REQUESTS:
a – Could you repeat the passage from the podcast episode notes, starting at "On this episode of Find Your Fierce & Loving, I ask" and ending at "growth, and expansion."?
b – What are the titles of all the timestamped segments in the podcast episode notes?

TEXT PROVIDED:
“Dreams worth pursuing will scare you. This thing we call struggle, when understood as growth, is a great gift.” — Lola Wright
When you and I become overly dependent on comfort, our lives become small. However, when you lean into your discomfort and say – I know what I believe, I know what I stand for, and I know I have the capacity to move through this discomfort – here, we begin to understand the gifts of struggle. On this episode of Find Your Fierce & Loving, I’m asking you to fall in love with the experience of discomfort and say yes to a life of aliveness, a life of purpose, and to set on fire who you are here to be.
Show Notes
What is pushing your buttons? We have an opportunity to learn to develop comfort with our discomfort. It involves familiarizing yourself with your inner growth edge. I’m talking about your inner state. What rattles you? What throws you off? One one of my early teachers, Denise Schubert, would say, “I may have pushed your buttons, but I did not install them.”
On this episode of Find Your Fierce & Loving, I ask you to get close to your personal growth edge. Closer. Uncomfortably close. Ask it to expand your capacity for discomfort. Receive the gifts of your struggle as you become more in tune with yourself and the things you previously could not see – evolution, growth, and expansion.
Tune in and let’s push some buttons. Let’s ask the necessary questions. Let’s get uncomfortably close to your inner growth edge.
- (00:41) – Falling in love with discomfort
- (04:54) – Buttons of shame
- (16:24) – Setting on fire
- (20:07) – Exercise in grace
- (24:25) – Where is the gap?
Do you want to unleash your inherent love and goodness, liberate yourself, and free humanity from the oppressive systems and structures we have created? We are here to support you in finding your fierce and loving life. Join us in Our Circle, a vibrant membership community rich in opportunities for personal transformation and our collective awakening. Find out more at lolawright.com/our-circle. This winter consider joining us for the Set On Fire Virtual Retreat from December 30 to January 2 – end 2020 powerfully and enter 2021 creatively, lolawright.com/set-on-fire-retreat.

INFORMATION PROVIDED:
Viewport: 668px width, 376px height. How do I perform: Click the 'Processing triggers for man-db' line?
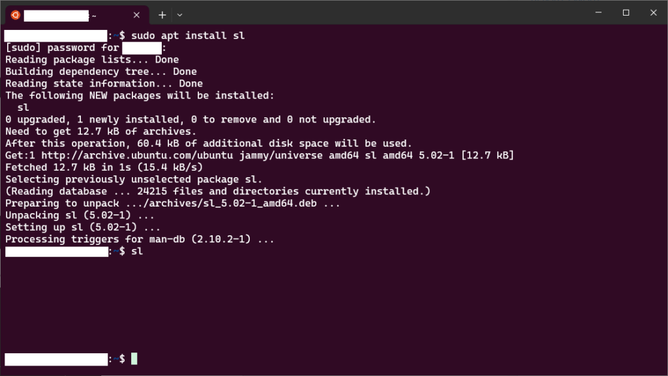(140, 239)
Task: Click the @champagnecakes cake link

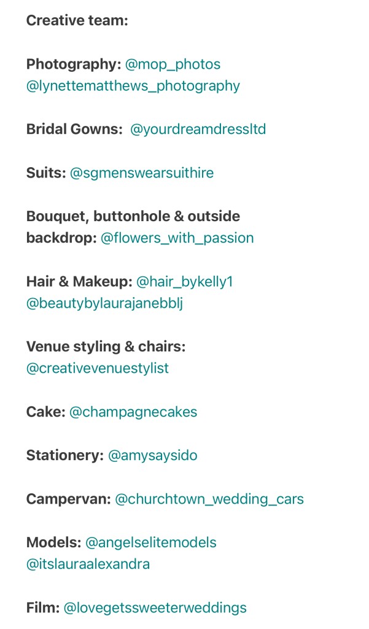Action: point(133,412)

EXPECTED RESPONSES:
a –
On this episode of Find Your Fierce & Loving, I ask you to get close to your personal growth edge. Closer. Uncomfortably close. Ask it to expand your capacity for discomfort. Receive the gifts of your struggle as you become more in tune with yourself and the things you previously could not see – evolution, growth, and expansion.

b –
- Falling in love with discomfort
- Buttons of shame
- Setting on fire
- Exercise in grace
- Where is the gap?